Minorities look at terrorist attacks

Sherkiya Wedgeworth

When Vernon Hall returns home to Jersey City, N.J., he will be lost.

Hall, graduate student in educational leadership and policy studies and a New York native, said he has a view of the twin World Trade Center towers from his home and always used them as markers for directions.

“It will definitely be awkward when I get back,” Hall said.

A small group of African-American leaders on the ISU campus met to discuss the recent terrorist attacks and share how it affected them as minorities. The group met at the Black Cultural Center Friday evening for a program titled, “The Attack on America: How does it Affect American Minorities?”

The discussion opened with people sharing how their day started the morning of Tuesday, Sept. 11.

“I was at work when my supervisor came and told me the situation,” said Hall, who had a few personal ties with some of the victims of the attack. “I sat there and watched the second plane hit and thought about the man I remembered who shined shoes on the first floor and the man who owned the newspaper stand on Liberty and Church.”

Japannah Kellogg, minority liaison officer for the College of Liberal Arts and Sciences, had a bit more distant memory.

“The biggest news that was going on when I left my house that morning was Michael Jordan’s press conference,” Kellogg said. “When I got to work they were watching [the attacks] on TV.”

Karen Webb, program coordinator for Minority Student Affairs, said she was in a meeting when it happened, and was irritated by the people who wanted to continue the meeting thinking they weren’t affected.

Frederick Cashaw, a graduate student in community and regional planning, who just returned from the military, said many Americans don’t think they were affected.

“They don’t understand,” he said. “They hit civilians.
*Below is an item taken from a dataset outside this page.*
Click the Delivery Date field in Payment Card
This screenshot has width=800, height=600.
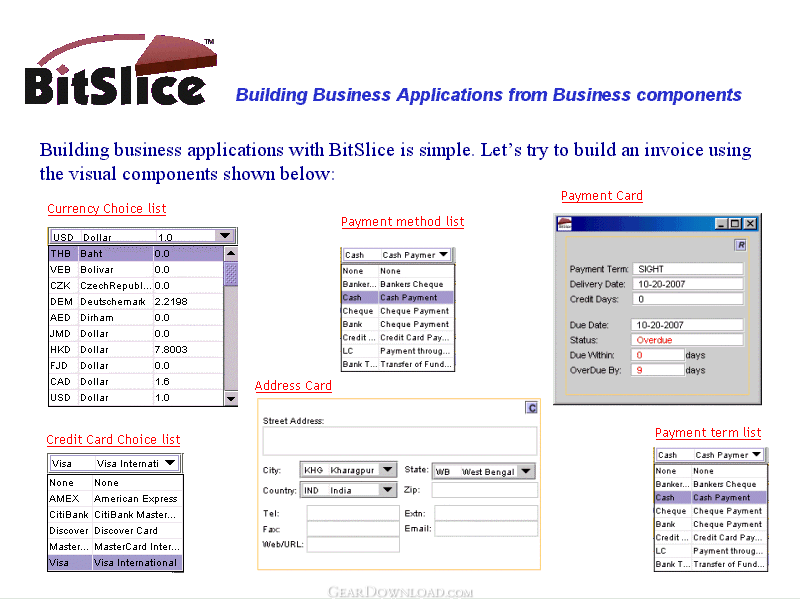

Now we, as Americans, have to ask the question – what do we do as citizens to prepare ourselves for what is going to happen next?”

Meisha Colbert, sophomore in pre-advertising, said expressing how this affected American minorities is difficult.

“It’s not about African-American, Asian-American, European-American or anyone else,” Colbert said. “This affected Americans – all of us. It brought us together.”

Many students are looking ahead to how the nation will respond to the terrorist attacks.

Karli Rainey, graduate student in educational leadership and policy studies, said war is not the answer.

“We can’t just go over there and start killing people,” Rainey said.

“The only people we’re going to be killing are the innocent people who are already in poverty, not the terrorists.”

Robert Price, senior in management information systems and president of the Black Student Alliance, said if the United States doesn’t attack, the terrorists have won.

While the topic of war was debatable, all agreed the main concern was the amount of hate that is going around.

“OK, I’m going to ask a dumb question here,” Webb said. “Why are they so mad at us?”

Hate was the only answer anyone could give Webb.

“When people can’t think of a solution, they hate,” Colbert said.

Webb said she has been forwarded hateful and racist e-mail.

“But no matter what I see on TV or read in e-mail,” she said, “I can’t make myself hate.”